Plays are opening and closing. Dorothy Templeton is usurping my favorite chair at Miss Scarborough’s salon.

My friends are gossiping about goings-on I know nothing about.

And eating pineapple mousse at Gunter’s.

And watching puppet shows at Bartholomew Fair.

And going to the waxworks. And getting their fortunes told.

And learning how to ride velocipedes. And I’m here, stuck in amber, like a beetle.

” She paused. “Like you.” Her smile had faded, and her cheekbones had a faint flush.

Elfreda swallowed. “I am not stuck in amber.”

Georgina shrugged. “And I don’t fritter. I suppose it’s a matter of perspective.”

Elfreda was in danger of losing all perspective.

She’d approached Georgina after forbidding her to do the same, and provoked an argument, instead of smoothing things over.

And now, instead of gathering her wits, she was scrutinizing Georgina’s face, particularly the shape of her mouth, the peaks of her upper lip and the rounded plushness of the lower.

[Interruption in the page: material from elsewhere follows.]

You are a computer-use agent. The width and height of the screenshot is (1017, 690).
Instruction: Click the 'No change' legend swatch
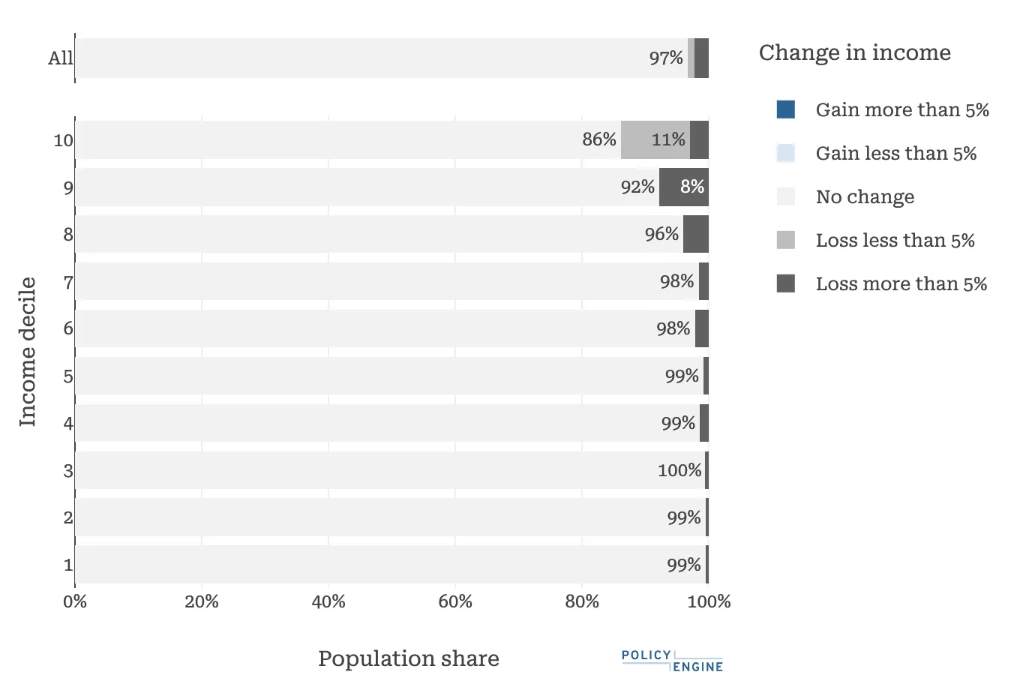785,197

“I wish I didn’t say what I said. About frittering.

And you never coming near me ever again.

” This was scrupulously honest, and as close to an apology as she could get.

“I propose a truce.” She hesitated. “And ask that you permit me free access to your land. You should, you know, to make amends for the amulet. I won’t dig any holes.

I’ll stay out of your way. You’ll hardly notice me. ”

The scattered sunlight played over Georgina’s eyes, creating the illusion of emotion in their depths.

Elfreda braced herself for refusal.

“This is for your father?” Georgina asked. “Druid business?”

“I assume by druid business you mean antiquarian investigation.” Elfreda worked to school her temper. An angry outburst would hurt her cause. “I am an antiquary too. An archaeologist. This isn’t for my father’s research. It’s for mine. And also for my grandmother’s.”

“Your grandmother.” Georgina fiddled with her dripping hair while Elfreda maintained a tense silence, tracking a bead of water rolling from her hairline down to her cheek to the corner of her mouth.

“Your grandmother,” repeated Georgina, and sighed. “My mother held her in high esteem.”

This was completely unexpected.

“Did she?” Elfreda gawked. “I had no idea they ever spoke. Grandmama never mentioned her.”